Confidence Level in BER Measurement

At first glance, one might think that the BER is known after receiving just one bit error. It would be expressed as 1 over the total number of bits received. But how do we know what the “true” BER is? After all, the first errored bit could have been just a freak “glitch”. In reality, from a statistical confidence point of view, we must measure long enough to get many errors. This could take a very long time.

Confidence Requires Collecting Many Errors

If the transmission system had a true BER of 10-12, and we were running at 100 Mb/s, the average time between errors would be 10,000 seconds. At 3600 seconds in an hour, the average time between errors would be nearly 3 hours! We need more than just one “error event” to have any confidence at all in stating an “error rate”. Also, the more errors we accumulate, the greater our confidence level that the BER measurement is truly representative of the device under test.

For a Poisson distribution of errors , BER accuracy is 1 over the square root of the number of errors. An accuracy of 5% requires 400 errors to have been counted. Conversely, for 95% confidence that an error rate is less than some limit, the DUT must be error free for three times the reciprocal of that limit. For example, to assure an error rate less than 10 per hour, the test must run error free for 0.3 hours.

Additional Reading

Dr. Dan Wolaver has written an excellent article on confidence levels in BER measurements titled: “Measure Error Rates Quickly and Accurately".

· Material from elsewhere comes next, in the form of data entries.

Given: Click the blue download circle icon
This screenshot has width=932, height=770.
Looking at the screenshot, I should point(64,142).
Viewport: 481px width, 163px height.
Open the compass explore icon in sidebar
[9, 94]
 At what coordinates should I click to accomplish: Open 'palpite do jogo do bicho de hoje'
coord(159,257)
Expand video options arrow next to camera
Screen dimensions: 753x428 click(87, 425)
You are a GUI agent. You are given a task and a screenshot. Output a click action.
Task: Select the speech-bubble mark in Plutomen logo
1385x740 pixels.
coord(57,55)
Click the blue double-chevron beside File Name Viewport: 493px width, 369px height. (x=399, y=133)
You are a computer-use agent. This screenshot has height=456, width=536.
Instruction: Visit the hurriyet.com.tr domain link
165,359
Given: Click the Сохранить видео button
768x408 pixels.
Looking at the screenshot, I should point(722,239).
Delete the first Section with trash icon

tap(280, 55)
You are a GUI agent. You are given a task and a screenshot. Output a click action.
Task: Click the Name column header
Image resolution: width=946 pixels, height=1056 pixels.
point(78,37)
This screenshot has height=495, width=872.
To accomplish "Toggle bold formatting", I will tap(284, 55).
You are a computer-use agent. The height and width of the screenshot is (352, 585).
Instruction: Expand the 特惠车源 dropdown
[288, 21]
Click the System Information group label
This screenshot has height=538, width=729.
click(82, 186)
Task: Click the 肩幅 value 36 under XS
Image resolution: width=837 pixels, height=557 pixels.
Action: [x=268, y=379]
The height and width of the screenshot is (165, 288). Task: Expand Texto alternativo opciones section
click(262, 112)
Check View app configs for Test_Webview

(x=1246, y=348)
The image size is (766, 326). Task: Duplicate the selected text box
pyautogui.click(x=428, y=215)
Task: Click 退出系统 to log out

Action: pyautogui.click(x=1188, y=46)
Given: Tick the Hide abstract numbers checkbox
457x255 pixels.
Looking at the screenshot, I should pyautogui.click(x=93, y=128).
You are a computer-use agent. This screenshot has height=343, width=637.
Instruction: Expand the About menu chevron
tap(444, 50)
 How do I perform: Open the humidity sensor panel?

The article appears later in this section on BERT Technology/ Technical Articles.

Stress Testing

Test times can be dramatically reduced in BER measurement by stressing the device under test to increase errors. This is done by either:

*Adding Attenuation

*Adding Jitter

*Adding Noise

Attenuation degrades S/N (signal-to-noise) ratio, and thus reduces the size of the data “eye” in amplitude. Adding jitter on the clock (modulating the clock period, causing the clock edge to jump around) effectively reduces the data “eye” in width. A third technique is to add noise, which also degrades S/N. Any of these methods will increase the BER in a known way which allows extrapolation of what the error rate would be without stress. Measuring BER in the presence of added stress is an essential technique in testing high quality (very low error rate) systems quickly.